Let's take a brief look at the location ~ 71 lines of design ideas:
1) if the h2l_sig signal has a response, go to step 1,
2) After step 1 is entered, because the if condition is not met, iscount enables. Timer. The counter starts execution.
3) after 10 ms, the iscount is not enabled. The timer and counter are stopped. Rpin_out is logical 1
. Return to step 0.
Or:
1) if the l2h_sig signal has a response, go to step 2,
2) After step 2 is entered, because the if condition is not met, iscount enables. Timer. The counter starts execution.
3) after 10 ms, the iscount is not enabled. The timer and counter are stopped. Rpin_out is logical 0
. Return to step 0.
Debounce_module.v is a combination module. Module combination. The location of the signal connection is clearly annotated.
Completion diagram:
Conclusion 3:
Experiment 3 is the combined modeling of "functional modules. The modeling method complies with the "One module, one function" principle, and adds the description of "graphics" and "Connections" in the most direct way, it improves the "solution" of the "completion module" and the "possibility" of the design ".
Of course, the benefits of "low-level modeling" are more than just here. As the modeling engineering degree increases, the advantages of "low-level modeling" will become more and more prominent.
Experiment 3 Configuration
Black gold FPGA model: Cyclone II ep2c8q208c8
The. V file in experiment 3.
The level after successful compilation.
The key resource used in experiment 3 is key1.
Expansion Board |
Core Board |
Link between the core board and the expansion board. In experiment 3, the Extended Board resource is key1, that is, pin3.
The LED resource used in experiment 3 is led1, that is, pin69.
Pin configuration as above. The pin configurations of CLK and rstn are no longer repeated.
Expand the graph after completion.
Experiment 4: deshake module 2
The difference between Experiment 4 and experiment 3 is output. In experiment 3, debounce_modulve.v pulls up the output when it detects the changes from high to low levels.

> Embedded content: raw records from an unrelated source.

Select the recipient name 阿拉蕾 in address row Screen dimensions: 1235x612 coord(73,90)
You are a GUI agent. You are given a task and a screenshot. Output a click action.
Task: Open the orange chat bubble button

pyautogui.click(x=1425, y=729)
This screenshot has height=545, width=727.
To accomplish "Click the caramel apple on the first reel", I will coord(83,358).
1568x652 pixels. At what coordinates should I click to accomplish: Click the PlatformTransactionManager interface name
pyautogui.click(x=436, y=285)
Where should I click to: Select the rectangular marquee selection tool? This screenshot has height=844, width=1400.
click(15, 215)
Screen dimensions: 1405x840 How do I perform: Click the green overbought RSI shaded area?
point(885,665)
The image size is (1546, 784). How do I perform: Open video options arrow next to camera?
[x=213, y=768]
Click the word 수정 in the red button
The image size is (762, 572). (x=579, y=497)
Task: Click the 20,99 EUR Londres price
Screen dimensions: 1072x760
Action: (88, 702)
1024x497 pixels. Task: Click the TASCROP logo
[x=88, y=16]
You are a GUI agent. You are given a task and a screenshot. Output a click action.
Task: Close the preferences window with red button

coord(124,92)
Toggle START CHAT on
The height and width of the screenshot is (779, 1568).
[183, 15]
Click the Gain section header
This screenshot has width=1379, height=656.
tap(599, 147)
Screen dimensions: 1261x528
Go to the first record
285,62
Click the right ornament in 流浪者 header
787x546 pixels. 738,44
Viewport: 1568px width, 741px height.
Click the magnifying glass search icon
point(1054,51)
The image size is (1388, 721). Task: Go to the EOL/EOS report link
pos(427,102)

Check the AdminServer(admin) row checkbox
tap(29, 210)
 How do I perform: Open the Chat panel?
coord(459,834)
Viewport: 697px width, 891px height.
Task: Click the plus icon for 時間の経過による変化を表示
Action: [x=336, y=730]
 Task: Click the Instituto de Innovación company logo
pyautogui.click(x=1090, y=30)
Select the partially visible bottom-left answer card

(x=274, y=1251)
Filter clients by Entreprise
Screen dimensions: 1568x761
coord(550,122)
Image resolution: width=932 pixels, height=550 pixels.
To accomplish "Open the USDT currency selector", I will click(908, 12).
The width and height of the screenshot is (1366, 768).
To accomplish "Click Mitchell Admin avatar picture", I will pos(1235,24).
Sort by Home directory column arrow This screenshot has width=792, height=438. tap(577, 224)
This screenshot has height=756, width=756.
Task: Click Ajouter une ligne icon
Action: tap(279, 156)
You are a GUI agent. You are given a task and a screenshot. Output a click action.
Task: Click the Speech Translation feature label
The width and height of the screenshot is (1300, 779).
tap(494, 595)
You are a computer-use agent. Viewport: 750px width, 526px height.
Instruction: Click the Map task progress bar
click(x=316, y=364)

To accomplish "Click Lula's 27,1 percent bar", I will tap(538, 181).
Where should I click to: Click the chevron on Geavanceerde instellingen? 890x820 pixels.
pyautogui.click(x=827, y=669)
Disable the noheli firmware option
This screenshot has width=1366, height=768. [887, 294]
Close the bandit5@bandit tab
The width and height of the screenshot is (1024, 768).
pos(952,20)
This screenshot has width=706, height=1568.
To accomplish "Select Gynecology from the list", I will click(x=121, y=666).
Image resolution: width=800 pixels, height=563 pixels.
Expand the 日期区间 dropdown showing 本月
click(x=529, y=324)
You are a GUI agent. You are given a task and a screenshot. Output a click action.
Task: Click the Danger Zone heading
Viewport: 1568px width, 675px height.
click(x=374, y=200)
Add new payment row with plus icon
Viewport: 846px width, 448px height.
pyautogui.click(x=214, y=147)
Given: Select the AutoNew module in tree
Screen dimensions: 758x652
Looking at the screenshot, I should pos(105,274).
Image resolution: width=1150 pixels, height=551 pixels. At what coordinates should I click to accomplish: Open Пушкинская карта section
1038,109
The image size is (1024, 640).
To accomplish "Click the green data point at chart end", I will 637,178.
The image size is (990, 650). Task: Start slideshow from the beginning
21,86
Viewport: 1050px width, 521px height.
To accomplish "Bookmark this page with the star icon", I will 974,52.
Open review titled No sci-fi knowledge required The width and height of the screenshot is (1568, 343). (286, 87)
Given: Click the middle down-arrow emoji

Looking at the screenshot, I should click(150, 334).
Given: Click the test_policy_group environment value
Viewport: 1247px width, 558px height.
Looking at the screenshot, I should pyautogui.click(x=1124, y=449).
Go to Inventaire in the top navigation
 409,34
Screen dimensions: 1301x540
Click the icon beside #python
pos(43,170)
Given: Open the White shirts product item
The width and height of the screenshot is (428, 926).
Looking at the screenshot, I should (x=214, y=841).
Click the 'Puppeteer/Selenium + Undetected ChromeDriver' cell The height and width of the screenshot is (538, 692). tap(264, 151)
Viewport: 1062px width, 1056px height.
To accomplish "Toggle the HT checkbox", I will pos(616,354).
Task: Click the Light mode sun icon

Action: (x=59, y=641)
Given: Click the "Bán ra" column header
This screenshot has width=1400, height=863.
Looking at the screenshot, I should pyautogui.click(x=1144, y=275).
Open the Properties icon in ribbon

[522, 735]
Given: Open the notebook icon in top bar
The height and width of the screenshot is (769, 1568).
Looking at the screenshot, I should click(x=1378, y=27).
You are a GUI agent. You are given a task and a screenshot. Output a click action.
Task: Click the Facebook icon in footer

However, when it detects the changes from low to high levels, it pulls down the output. In experiment 4, debounce_module.v, when the level changes from high to low are detected, pull the time of a clock and then pull down the output. When a level change from low to high is detected, only the shake action is performed, and the output has no effect.
Experiment 4 source code:
Tutorial 4:
The difference between most of the source code and the experiment is that delay_module.v's "sequential operations in Imitation" code segment. As you can see from the code above, when the level changes from high to low are detected (line 1), step I will go to step 1. After a delay of 10 ms, increase the output, and then go to step 2. Step 2 will pull up and down and return to step 0. Similarly, when the level change from low to high is detected in STEP 0, step 3 is displayed. after a delay of 10 ms, STEP 0 is returned.